La vérité sort de la bouche des Anglais !
Le journal The Economist lance le cri de victoire de la langue
anglaise !
Leur rafraîchissant souffle de vérité vient de fracasser le mur
d’hypocrisie qui entoure la question des langues dans l’Union
européenne. Ce chant de victoire n’est pas venu d’un quelconque
supporteur anglais qui aurait trop forcé sur la Guinness, mais d’un
journal économique de référence à l’échelle mondiale, comme dit Wikipedia. Et pourtant, cet article tonitruant n’a donné lieu à aucun
commentaire dans nos médias...
Le titre de l’article est assez clair :
"English is coming" (12 février 2009), quoiqu’un peu ambigu :
l’anglais arrive, soit, mais faut-il s’écarter sur son passage, le
saluer ? Ou arrive-t-il comme un des cavaliers de l’Apocalypse ?
Cet article est si vigoureux, sa franchise tranche tellement avec les
fadaises qui remplissent sur ce sujet les colonnes francophones et
européennes, qu’il nous a paru utile - sanitaire même - d’en faire la
recension.
Les quelques extraits cités seront en anglais, car nous n’avons pas la
prétention de le traduire correctement ; du reste, tout Européen
véritable n’est-il pas censé comprendre l’anglais ? Ah oui, j’oubliais :
ce n’est pas encore officiellement la langue de l’UE... sauf si l’on en
croit cet article !
Lequel, en effet, ne s’embarrasse pas de subtilités politiques, ne
ménage pas la susceptibilité et la fierté identitaire des peuples de
l’UE. Un article que l’on pourrait résumer par « L’anglais a gagné », ou
encore : « Vae victis », selon le mot célèbre d’un autre envahisseur,
venu de Rome celui-ci. La morgue des vainqueurs est décidément toujours
la même à travers les siècles, d’où qu’ils viennent.
Par une métaphore basée sur un jeu de plage, il nous est expliqué que la
résistance linguistique et politique à l’hégémonie de l’anglais s’est
comportée comme les murs de sable qui résistent longtemps, mais qui, une
fois contournés et endommagés, voient les digues s’effondrer
rapidement : « European efforts to resist the rise of the English
language have now reached the same point. »
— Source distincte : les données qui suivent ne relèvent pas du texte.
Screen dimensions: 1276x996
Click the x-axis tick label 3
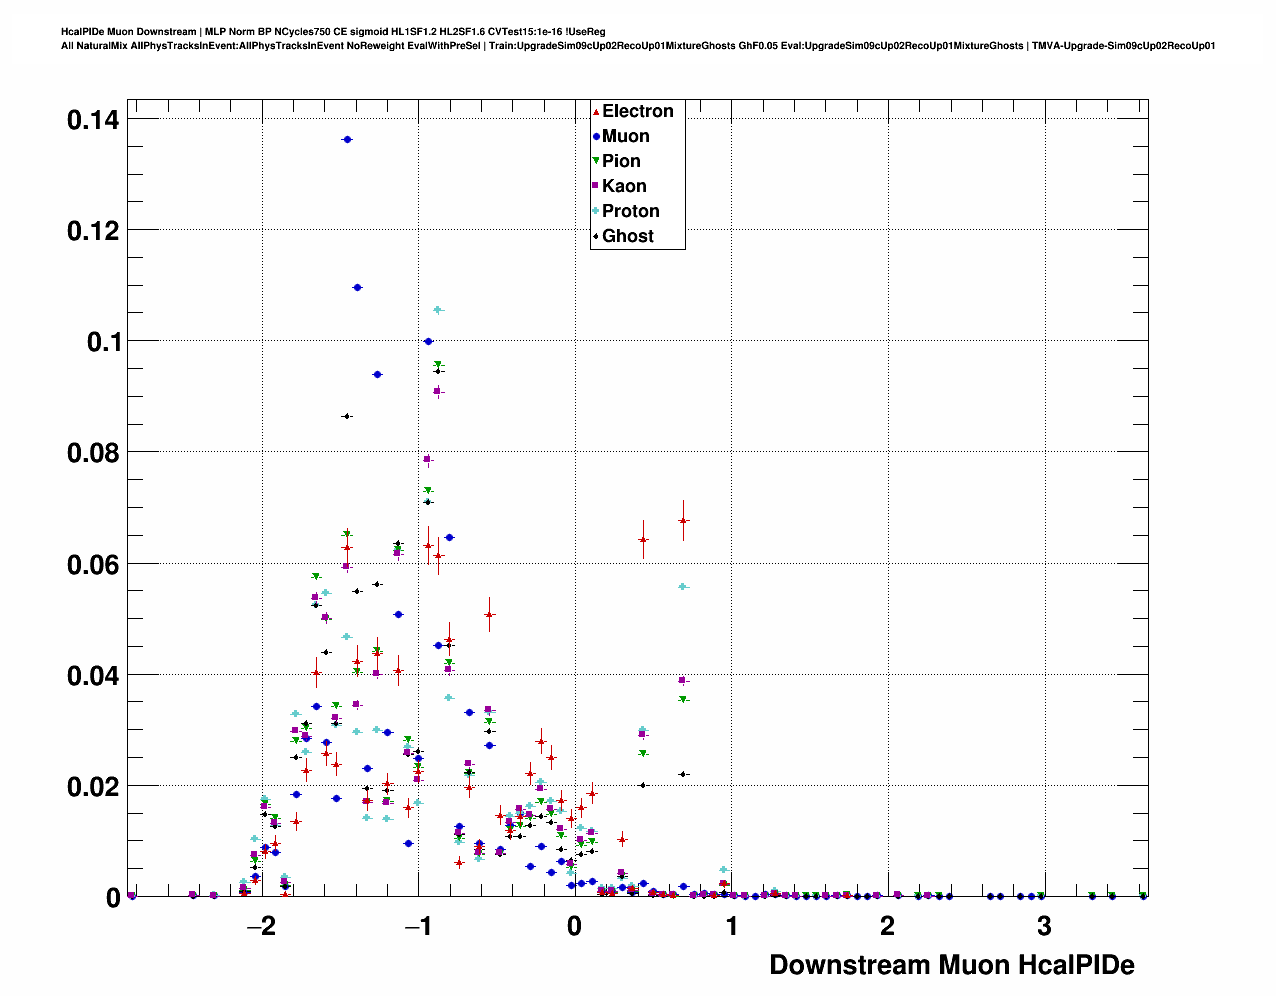(x=1043, y=926)
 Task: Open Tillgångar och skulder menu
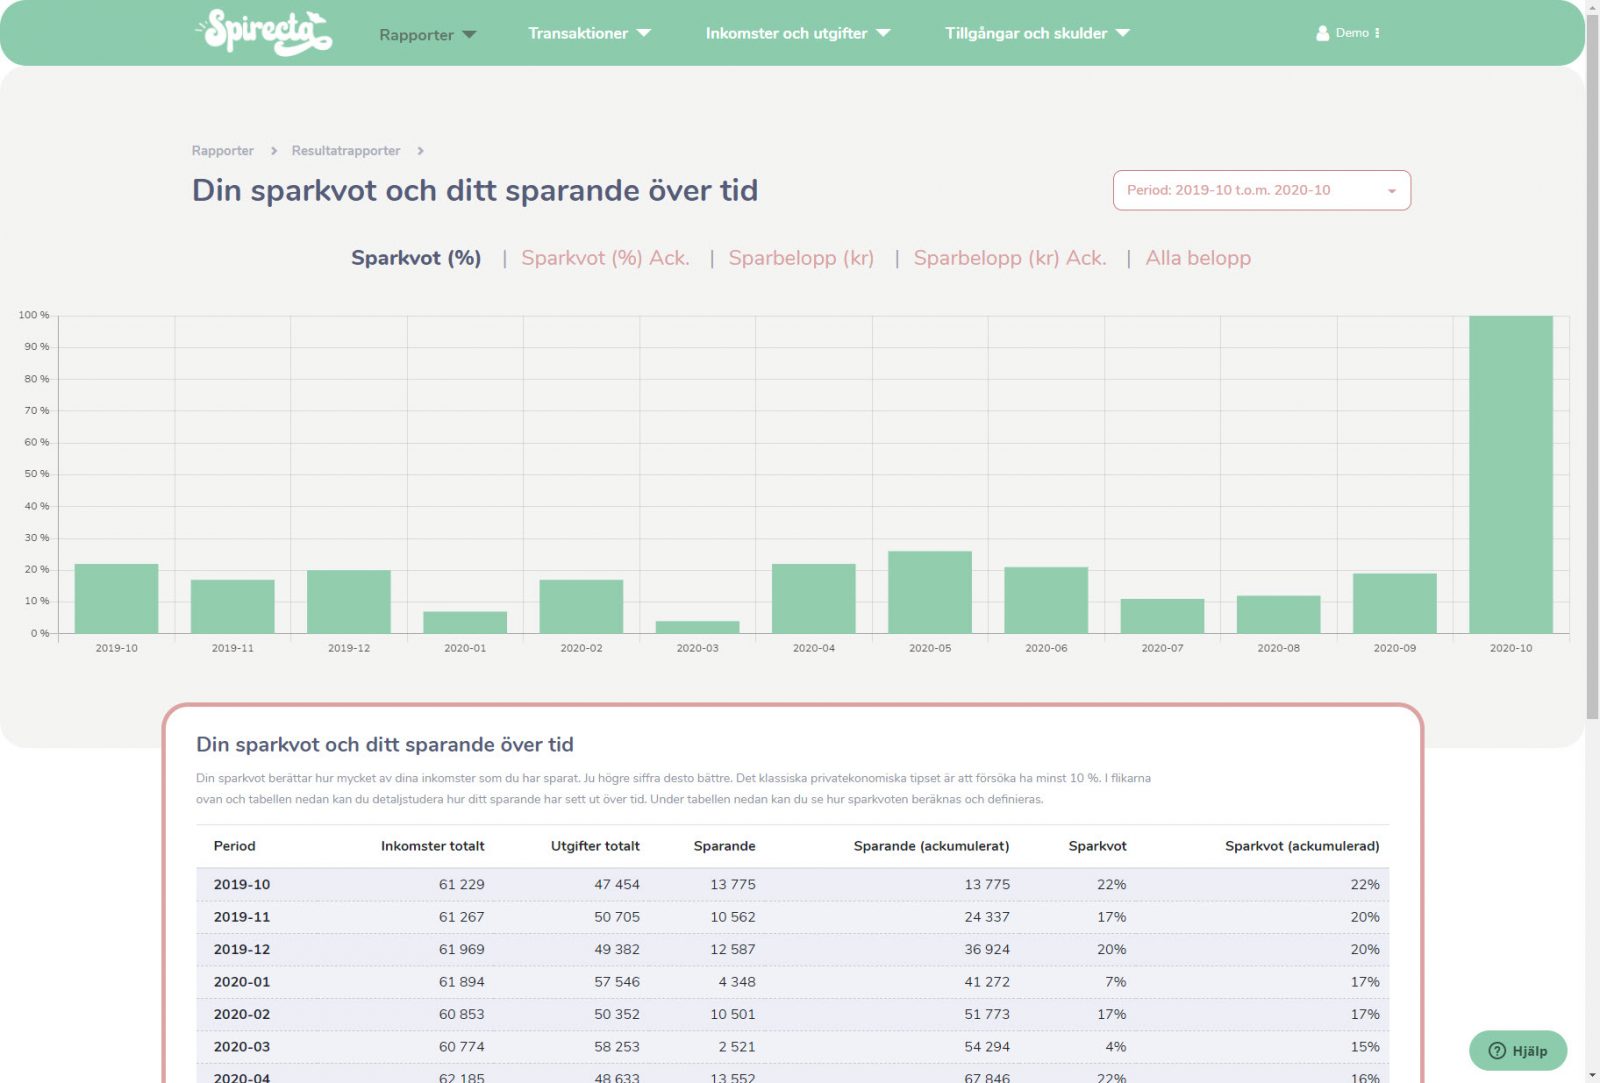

En outre, de graves accusations sont lancées contre nos médias, accusés
d’avoir été complices de la victoire de l’anglais, ni plus ni moins !
Voyez plutôt :
"The latest Anglo-surge comes from the European press, with a dramatic
increase in the number of heavyweight publications launching English-language
websites, offering translated news stories and opinion pieces. (...) But
the new development involves big, established national journals, whose
bosses want to be more visible in English. Der Spiegel, a German
newsweekly, has founded a pan-European “network” linking up such
websites. A Dutch daily, NRC Handelsblad, joined a few months ago,
followed by Politiken from Denmark."
Encore un peu et ils les accusaient de traîtrise, de collaboration avec
l’ennemi, voire de haute trahison !
Gageons que nos grands journaux vont avoir à cœur de se défendre contre
cette ignoble accusation en rédigeant des réponses bien senties... et
que French 24 – cette télé en anglais qui coûte aux Français, si
généreux en temps de crise, 160 m/an (80 avant que TF1 en parte les
poches pleines) - va, elle aussi, sonner le rappel de ses troupes et
clouer le bec à ces arrogants journalistes.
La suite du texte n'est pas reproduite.